La subjetividad humana derivada de esta manera de ocurrir el tiempo, no se preocupaba más de lo debido de las cosas de este mundo, porque el destino humano consistía, ante todo y por sobre todo, en salvar el alma. Este era el proyecto esencial. Crear riqueza y apegarse a ella y a lo material, equivalía a un desvío de lo fundamental y a un evidente alejamiento de Dios. El dinero era definido como el “excremento del demonio”, y la ganancia en los pequeños intercambios y trueques ocurridos de las ferias era vista como un desequilibrio inmoral. En el siglo XIII, Santo Tomás, en su obra Del gobierno de los príncipes, considera inconveniente a los ojos de Dios, el comercio o intercambio de objetos del cual se derive una ganancia a favor de alguno de los intercambiantes en las ferias.

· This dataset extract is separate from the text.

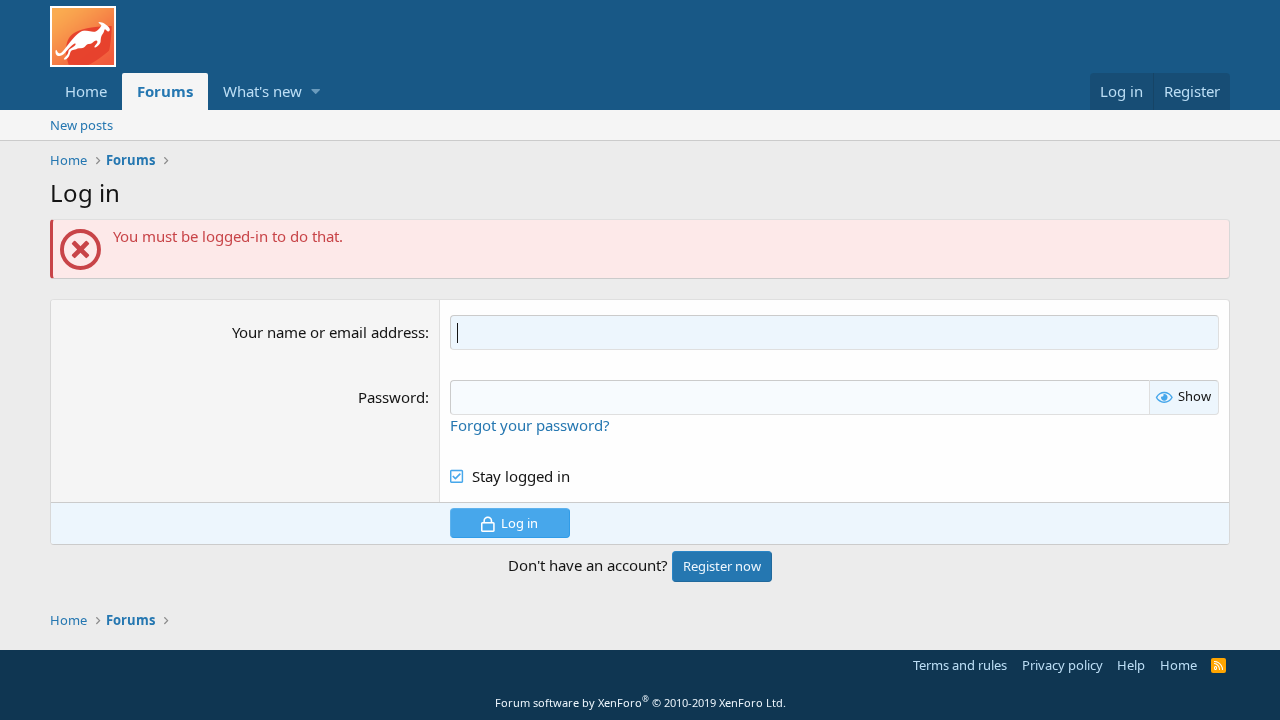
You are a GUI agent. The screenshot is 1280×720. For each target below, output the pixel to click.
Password (391, 397)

Paralela a esta mirada y voz monofónica del dogma sobre lo humano y sus asuntos, hacia el siglo XIV, y al ritmo de las ferias, empieza a observarse una dinámica comercial de relativa importancia. Este mundo encarnaba a su modo la ambivalencia humana, pues, mientras el comercio y la ganancia eran mal vistos a los ojos de Dios, y las monedas sonaban en las alforjas de los comerciantes como la sucia ebullición del estiércol del demonio, iba naciendo de este proceso una nueva clase social, diferente de la basada en la nobleza de los linajes y apellidos. Esta nueva clase social, de origen plebeyo en términos sociológicos, terminó por crecer y por consolidarse en paralelo con la aristocracia.